Et la tentation peut exister de se mêler des enquêtes en cours. Je me souviens, jeune procureur de la République, avoir été confronté au maire d’une commune de moyenne importance que j’avais dû appeler pour lui demander d’arrêter de faire le siège du commissariat de sa ville en se prévalant de sa qualité d’OPJ pour faire remettre en liberté un de ses administrés, placé en garde à vue. L’argument que j’avais trouvé pour le faire renoncer à ses prétentions procédurales mal comprises avait été le suivant : « Monsieur le maire, si vous insistez je vous chargerai, lors de la prochaine autopsie, de la rédaction du procès-verbal d’assistance ».

Le maire ne peut pas non plus interdire aux policiers municipaux d’aviser l’OPJ de l’existence d’une infraction sauf à commettre le délit d’abus d’autorité par une personne exerçant une fonction publique (Crim. 05/02/2013 N°12-80.081). « Le fait, par une personne dépositaire de l’autorité publique, agissant dans l’exercice de ses fonctions, de prendre des mesures destinées à faire échec à l’exécution de la loi est puni de cinq ans d’emprisonnement et de 75 000 euros d’amende » (Art. 432-1 du Code pénal).

Le maire ne peut pas non plus s’octroyer, par arrêté, un port d’arme : « considérant, d’autre part, que la qualité d’officier de police judiciaire que les maires et leurs adjoints tiennent de l’article 16 du Code de procédure pénale ne leur confère pas, par elle-même, le droit d’acquérir et de détenir des armes entrant dans le champ d’application du décret du 6 mai 1995 en dehors des conditions limitatives énoncées à l’article 25 de ce décret » (Cour adm. d’appel de Paris, 24/09/1998, N°97PA01074).
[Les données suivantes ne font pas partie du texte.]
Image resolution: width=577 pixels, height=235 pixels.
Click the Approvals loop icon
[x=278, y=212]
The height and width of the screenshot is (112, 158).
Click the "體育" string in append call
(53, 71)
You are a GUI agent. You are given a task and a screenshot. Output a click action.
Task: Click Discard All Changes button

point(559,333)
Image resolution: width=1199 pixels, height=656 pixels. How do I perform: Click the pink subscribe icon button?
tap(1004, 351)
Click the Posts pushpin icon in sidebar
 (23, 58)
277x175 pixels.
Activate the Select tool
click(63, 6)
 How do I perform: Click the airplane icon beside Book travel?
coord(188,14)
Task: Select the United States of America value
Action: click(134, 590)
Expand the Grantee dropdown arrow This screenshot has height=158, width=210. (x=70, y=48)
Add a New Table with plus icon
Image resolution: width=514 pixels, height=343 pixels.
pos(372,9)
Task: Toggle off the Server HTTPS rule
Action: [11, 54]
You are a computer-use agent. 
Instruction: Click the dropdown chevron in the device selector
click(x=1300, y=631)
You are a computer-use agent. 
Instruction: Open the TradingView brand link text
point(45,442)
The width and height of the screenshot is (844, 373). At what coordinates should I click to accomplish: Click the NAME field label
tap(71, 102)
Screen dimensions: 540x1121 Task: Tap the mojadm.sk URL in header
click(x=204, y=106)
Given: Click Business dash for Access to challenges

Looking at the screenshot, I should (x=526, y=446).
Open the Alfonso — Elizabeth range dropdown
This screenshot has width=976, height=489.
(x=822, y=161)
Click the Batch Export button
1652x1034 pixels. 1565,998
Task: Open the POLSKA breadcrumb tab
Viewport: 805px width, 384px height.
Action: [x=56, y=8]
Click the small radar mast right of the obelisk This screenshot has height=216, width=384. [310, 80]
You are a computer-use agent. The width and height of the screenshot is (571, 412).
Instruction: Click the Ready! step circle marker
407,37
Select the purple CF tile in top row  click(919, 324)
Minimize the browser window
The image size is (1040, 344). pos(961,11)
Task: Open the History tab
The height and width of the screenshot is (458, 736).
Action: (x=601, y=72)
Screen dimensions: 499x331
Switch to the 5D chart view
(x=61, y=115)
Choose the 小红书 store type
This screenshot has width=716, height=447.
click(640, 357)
Ces rappels montrent toute l’ambiguïté de la question. Sans avoir beaucoup d’imagination on peut penser qu’un jour un maire, en désaccord avec le commandant de gendarmerie ou le commissaire de police décide, en se prévalant de sa qualité d’OPJ, d’ouvrir et de conduire, avec la police municipale dont il est l’autorité hiérarchique directe, une enquête sur un trafic de stupéfiants dans un secteur de sa commune ? Cela mérite réflexion à l’heure où les polices municipales montent en puissance.

Police – Fiction

« Ce n’est pas en améliorant la bougie qu’on a inventé l’électricité »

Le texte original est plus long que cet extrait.